STORED DATA =>
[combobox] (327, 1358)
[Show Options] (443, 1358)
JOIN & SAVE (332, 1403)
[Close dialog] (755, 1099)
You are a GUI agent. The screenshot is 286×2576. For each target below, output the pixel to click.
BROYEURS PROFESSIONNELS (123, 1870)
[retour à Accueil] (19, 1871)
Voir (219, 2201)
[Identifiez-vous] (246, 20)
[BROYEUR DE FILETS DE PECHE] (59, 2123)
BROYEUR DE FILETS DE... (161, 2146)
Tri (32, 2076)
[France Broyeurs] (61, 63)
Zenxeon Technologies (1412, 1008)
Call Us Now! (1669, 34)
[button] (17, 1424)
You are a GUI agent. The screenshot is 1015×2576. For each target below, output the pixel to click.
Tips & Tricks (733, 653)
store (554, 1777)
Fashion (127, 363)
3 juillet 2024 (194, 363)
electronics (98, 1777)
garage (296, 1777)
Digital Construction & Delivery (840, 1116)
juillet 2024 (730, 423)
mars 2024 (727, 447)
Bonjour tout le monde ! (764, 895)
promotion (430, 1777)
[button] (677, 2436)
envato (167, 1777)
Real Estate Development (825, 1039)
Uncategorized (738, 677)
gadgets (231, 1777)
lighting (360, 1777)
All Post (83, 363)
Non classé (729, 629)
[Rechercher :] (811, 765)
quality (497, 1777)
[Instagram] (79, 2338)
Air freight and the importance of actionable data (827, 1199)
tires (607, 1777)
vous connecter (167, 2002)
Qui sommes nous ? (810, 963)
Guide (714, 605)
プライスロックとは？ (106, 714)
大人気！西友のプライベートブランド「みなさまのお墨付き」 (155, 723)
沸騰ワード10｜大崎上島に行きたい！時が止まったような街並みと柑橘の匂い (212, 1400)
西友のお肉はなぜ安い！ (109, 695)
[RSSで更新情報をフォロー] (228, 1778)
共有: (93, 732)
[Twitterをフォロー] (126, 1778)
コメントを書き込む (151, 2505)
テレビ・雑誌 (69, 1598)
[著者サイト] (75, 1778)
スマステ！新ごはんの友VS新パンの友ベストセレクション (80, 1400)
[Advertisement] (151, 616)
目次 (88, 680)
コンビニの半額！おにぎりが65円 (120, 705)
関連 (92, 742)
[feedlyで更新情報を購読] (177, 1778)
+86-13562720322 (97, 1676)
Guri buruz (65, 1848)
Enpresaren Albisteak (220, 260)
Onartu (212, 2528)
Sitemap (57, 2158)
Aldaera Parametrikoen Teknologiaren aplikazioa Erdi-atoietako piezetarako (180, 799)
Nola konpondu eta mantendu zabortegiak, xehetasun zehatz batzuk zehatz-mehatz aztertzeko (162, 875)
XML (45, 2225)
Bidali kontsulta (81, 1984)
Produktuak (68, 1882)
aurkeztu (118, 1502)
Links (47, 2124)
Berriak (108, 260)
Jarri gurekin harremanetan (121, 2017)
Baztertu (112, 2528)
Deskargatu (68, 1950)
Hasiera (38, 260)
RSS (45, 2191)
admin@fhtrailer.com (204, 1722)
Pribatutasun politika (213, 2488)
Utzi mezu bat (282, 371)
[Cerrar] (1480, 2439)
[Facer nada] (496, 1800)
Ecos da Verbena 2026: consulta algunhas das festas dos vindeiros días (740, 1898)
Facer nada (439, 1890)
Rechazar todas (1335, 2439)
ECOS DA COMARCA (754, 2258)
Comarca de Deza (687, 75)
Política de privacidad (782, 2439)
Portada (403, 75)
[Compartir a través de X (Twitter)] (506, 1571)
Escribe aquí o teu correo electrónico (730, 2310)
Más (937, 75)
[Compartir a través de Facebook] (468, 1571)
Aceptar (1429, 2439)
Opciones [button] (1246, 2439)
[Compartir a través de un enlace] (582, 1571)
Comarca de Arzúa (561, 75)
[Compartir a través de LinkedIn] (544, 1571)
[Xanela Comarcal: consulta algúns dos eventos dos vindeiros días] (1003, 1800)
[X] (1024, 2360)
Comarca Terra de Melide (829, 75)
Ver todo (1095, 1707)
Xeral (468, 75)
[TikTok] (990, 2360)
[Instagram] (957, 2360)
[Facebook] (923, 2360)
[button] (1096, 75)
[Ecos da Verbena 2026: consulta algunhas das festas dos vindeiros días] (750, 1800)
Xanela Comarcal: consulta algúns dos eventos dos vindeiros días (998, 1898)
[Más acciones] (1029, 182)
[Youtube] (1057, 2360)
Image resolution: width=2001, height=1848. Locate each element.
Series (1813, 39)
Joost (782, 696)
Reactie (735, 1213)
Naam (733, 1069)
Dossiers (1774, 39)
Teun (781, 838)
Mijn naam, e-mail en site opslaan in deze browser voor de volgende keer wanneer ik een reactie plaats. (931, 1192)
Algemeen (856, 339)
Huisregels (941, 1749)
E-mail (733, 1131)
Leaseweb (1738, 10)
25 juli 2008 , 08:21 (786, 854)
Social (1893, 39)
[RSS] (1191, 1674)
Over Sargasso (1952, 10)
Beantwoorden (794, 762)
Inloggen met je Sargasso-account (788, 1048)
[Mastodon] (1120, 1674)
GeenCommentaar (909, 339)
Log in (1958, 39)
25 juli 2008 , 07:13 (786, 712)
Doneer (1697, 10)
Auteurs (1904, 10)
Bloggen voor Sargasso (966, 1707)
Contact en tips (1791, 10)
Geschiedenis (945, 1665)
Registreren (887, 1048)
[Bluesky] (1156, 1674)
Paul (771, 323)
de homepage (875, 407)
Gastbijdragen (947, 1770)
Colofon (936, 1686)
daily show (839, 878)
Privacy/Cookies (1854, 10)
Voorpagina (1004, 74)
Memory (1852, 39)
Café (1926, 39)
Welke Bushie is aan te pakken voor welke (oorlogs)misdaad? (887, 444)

ABOUT THIS EXERCISE => From the line containing "[Mastodon] (1120, 1674)" through the end of the material, print each line exactly as it appears.

SOLVED PROBLEM =>
[Mastodon] (1120, 1674)
GeenCommentaar (909, 339)
Log in (1958, 39)
25 juli 2008 , 07:13 (786, 712)
Doneer (1697, 10)
Auteurs (1904, 10)
Bloggen voor Sargasso (966, 1707)
Contact en tips (1791, 10)
Geschiedenis (945, 1665)
Registreren (887, 1048)
[Bluesky] (1156, 1674)
Paul (771, 323)
de homepage (875, 407)
Gastbijdragen (947, 1770)
Colofon (936, 1686)
daily show (839, 878)
Privacy/Cookies (1854, 10)
Voorpagina (1004, 74)
Memory (1852, 39)
Café (1926, 39)
Welke Bushie is aan te pakken voor welke (oorlogs)misdaad? (887, 444)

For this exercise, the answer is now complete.